Ironically, the project that has pre-empted the Herkimer and Charlton lanes is Queensdale Avenue between Upper Wellington and Upper Sherman, which the City's page says will merely be sharrows painted on mixed traffic lanes. (The proposal to add actual bike lanes on Queensdale was vetoed by the ward councillor.)
This is an engaged, active neighbourhood whose residents were excited to work with staff to develop a better solution, but their desire for engagement has not been reciprocated. Aside from one meeting in which no new plans were presented, staff have been silent on the status of the lanes, offering no feedback on what changes, if any, have been made to the design.

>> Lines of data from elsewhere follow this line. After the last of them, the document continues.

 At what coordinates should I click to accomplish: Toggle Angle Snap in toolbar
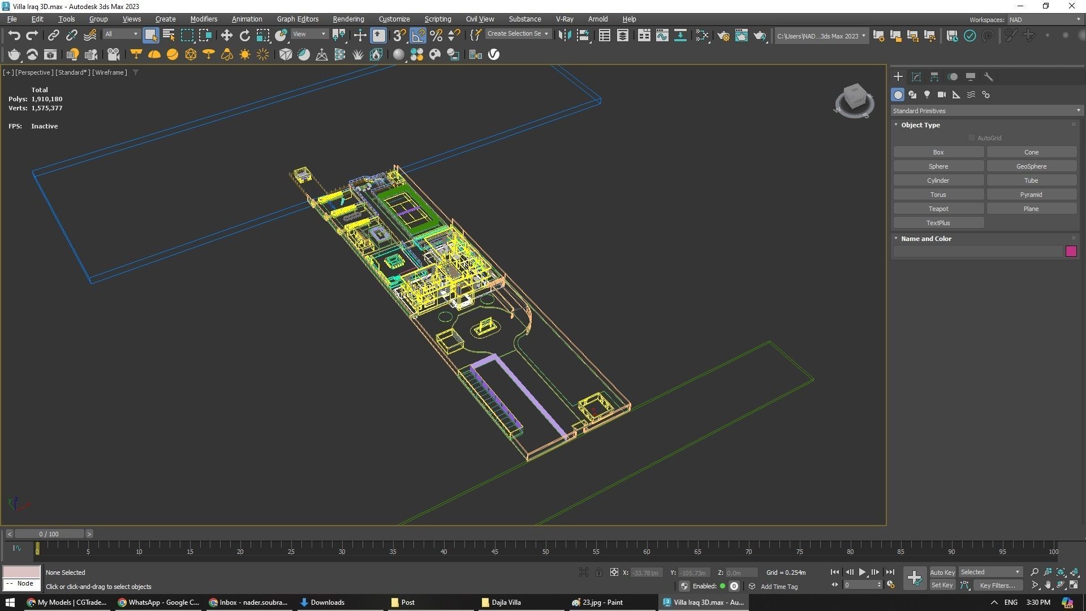point(418,36)
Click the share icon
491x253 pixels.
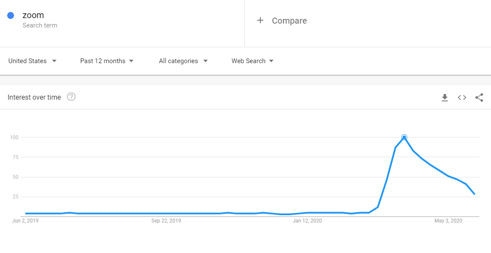coord(479,98)
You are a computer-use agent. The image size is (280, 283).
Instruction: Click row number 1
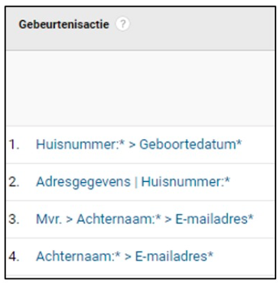pos(14,145)
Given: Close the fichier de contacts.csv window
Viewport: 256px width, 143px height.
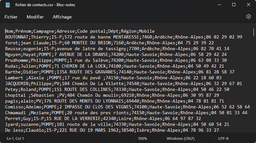Looking at the screenshot, I should pyautogui.click(x=248, y=5).
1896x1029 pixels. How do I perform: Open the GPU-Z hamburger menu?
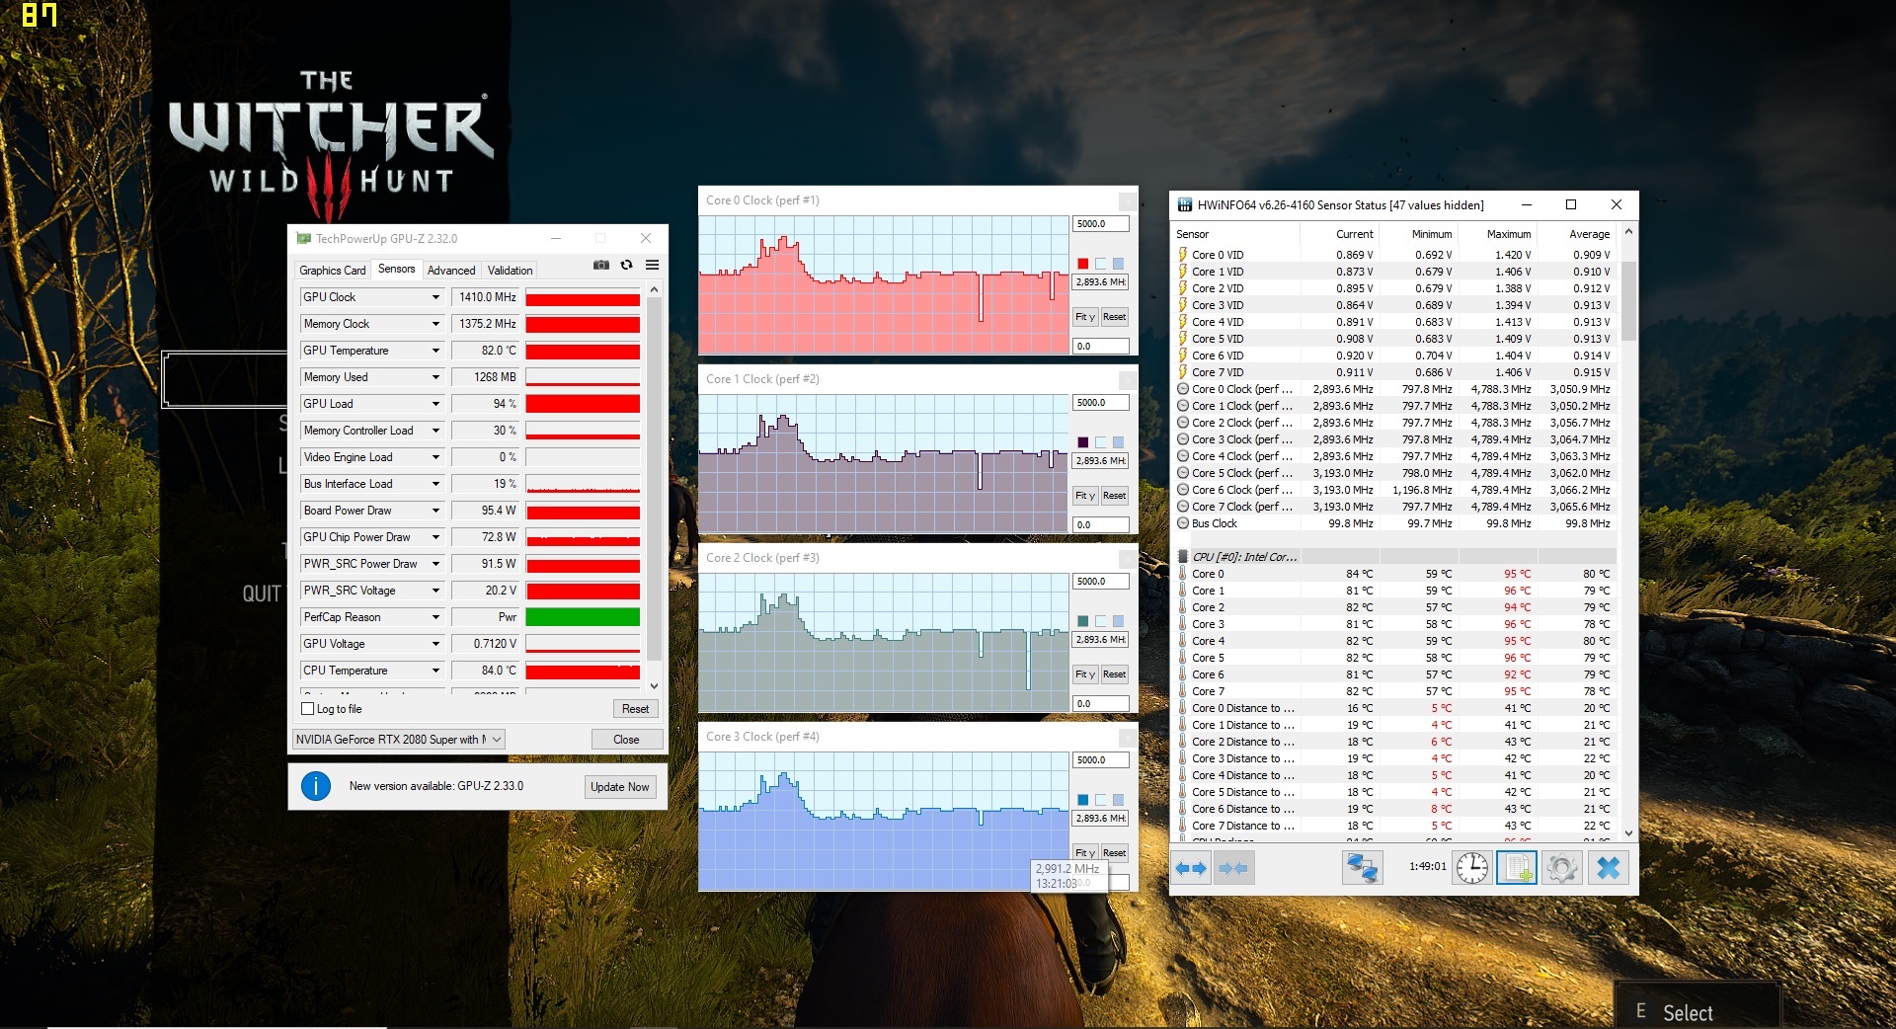point(652,266)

It really feels like the Durand community is being punished for daring to advocate for protected lanes instead of settling for the kind of dangerous door-zone painted lanes that cities which are serious about cycling stopped building many years ago.

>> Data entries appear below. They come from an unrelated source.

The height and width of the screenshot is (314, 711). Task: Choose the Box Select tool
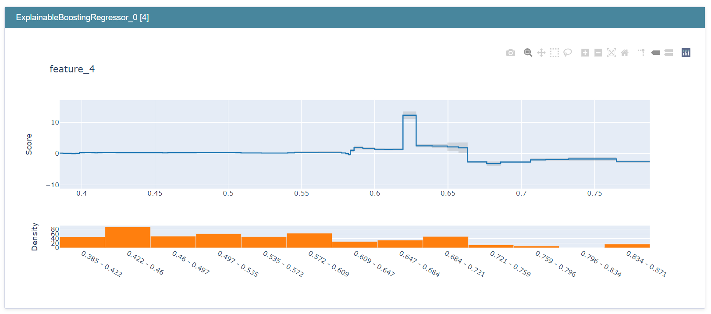coord(555,53)
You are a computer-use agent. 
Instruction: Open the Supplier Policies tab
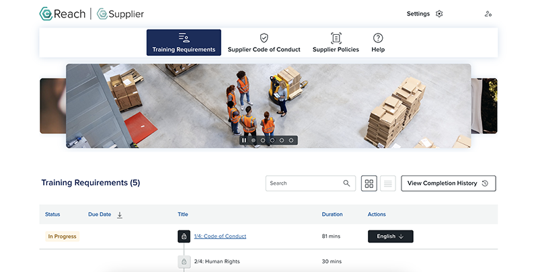click(336, 43)
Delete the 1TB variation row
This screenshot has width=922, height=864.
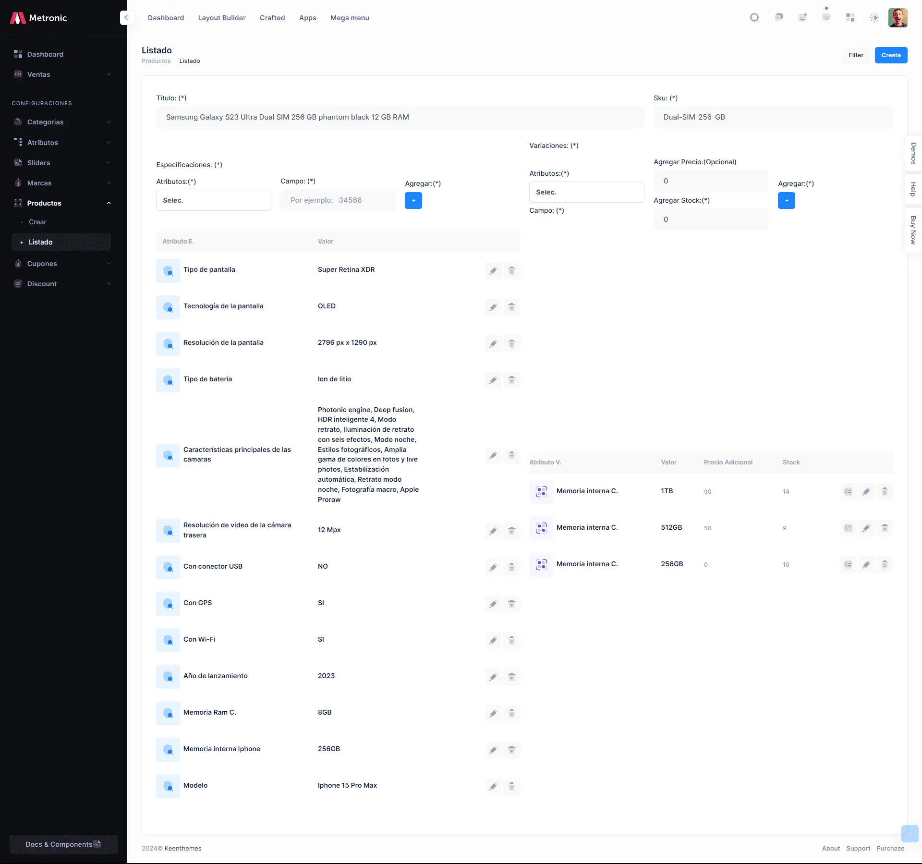pyautogui.click(x=885, y=491)
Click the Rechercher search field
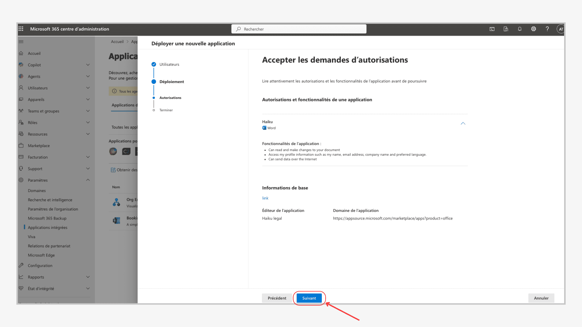This screenshot has height=327, width=582. [x=299, y=29]
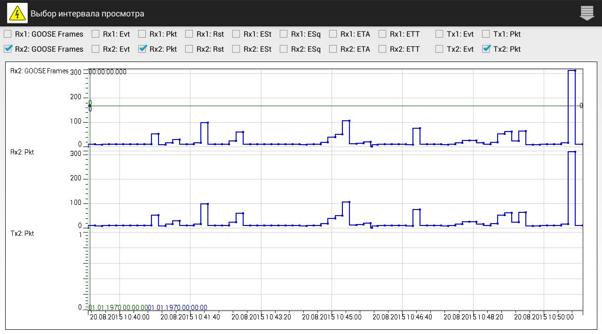Disable the Rx2: Pkt checkbox
The image size is (602, 334).
[143, 49]
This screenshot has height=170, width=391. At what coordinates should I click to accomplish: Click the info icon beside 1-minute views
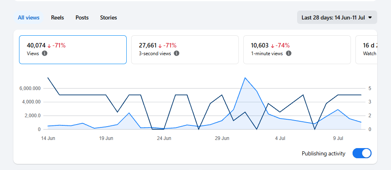(x=289, y=53)
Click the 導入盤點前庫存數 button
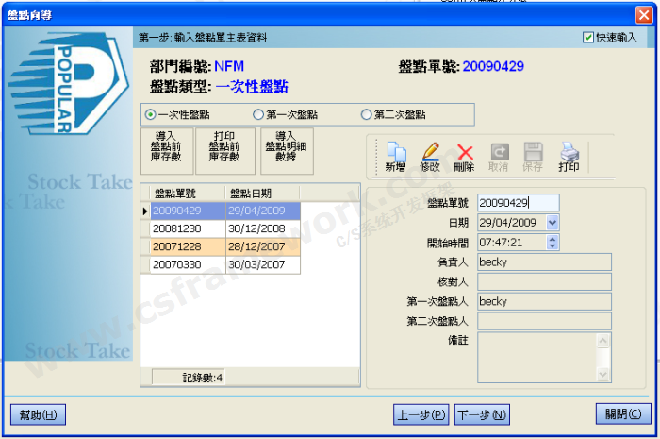 (x=166, y=151)
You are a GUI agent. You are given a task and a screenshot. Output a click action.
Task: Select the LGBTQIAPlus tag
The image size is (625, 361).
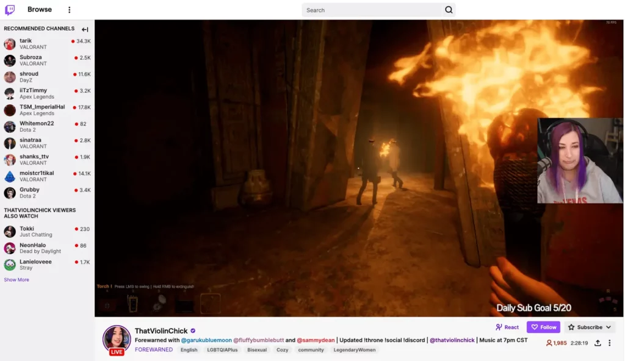click(222, 350)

Meanwhile, we have an amazingly successful new bike share program and the City has shown no interest in improving cycling connections through the bike share service area.
The only really high quality cycling infrastructure built in the past few years was the Cannon Cycle Track, a two-way physically protected bike lane running between Sherman and Hess. It's not an accident that it was approved by Council only after a huge citizen engagement campaign and was designed by an outside company,
We can't even get bike lanes on Cannon east of Sherman that connects the Cannon Street Cycle Track to the bare-bones painted lanes that start east of Lottridge and run just four blocks to Gage.
Meanwhile, the entire block of Cannon west of Lottridge has a right-turn lane - on a street with a total traffic volume of around 9,000 cars a day. What a waste of space and an unfortunate display of the City's priorities!
Right turn lane on Cannon eastbound west of Lottridge (RTH file photo)
The new bike lanes on York west of Hess are a bit better, but the City still adamantly refuses to add physical protection - despite the fact that they're buffered lanes and there's plenty of room to add bollards.
There is also effectively no way to go south from the Cannon Cycle Track through Central or Strathcona neighbourhoods. The bike lanes on York do not connect with the bike lanes on Dundurn, and there are no decent southbound routes west of Dundurn.
There is an excellent opportunity to use all the wasted space on Hess to add a southbound bike lane that connects to Peter Street. But in a move that defies all comprehension, the City prefers to literally strike out the excess asphalt with diagonal hash marks than to add a bike lane.
Hashed-out area of Hess Street between York and Cannon (RTH file photo)
You can't even make this stuff up!
Enough is enough. It's time for the City of Hamilton to be at least as progressive about cycling as the editor of Wheels Magazine.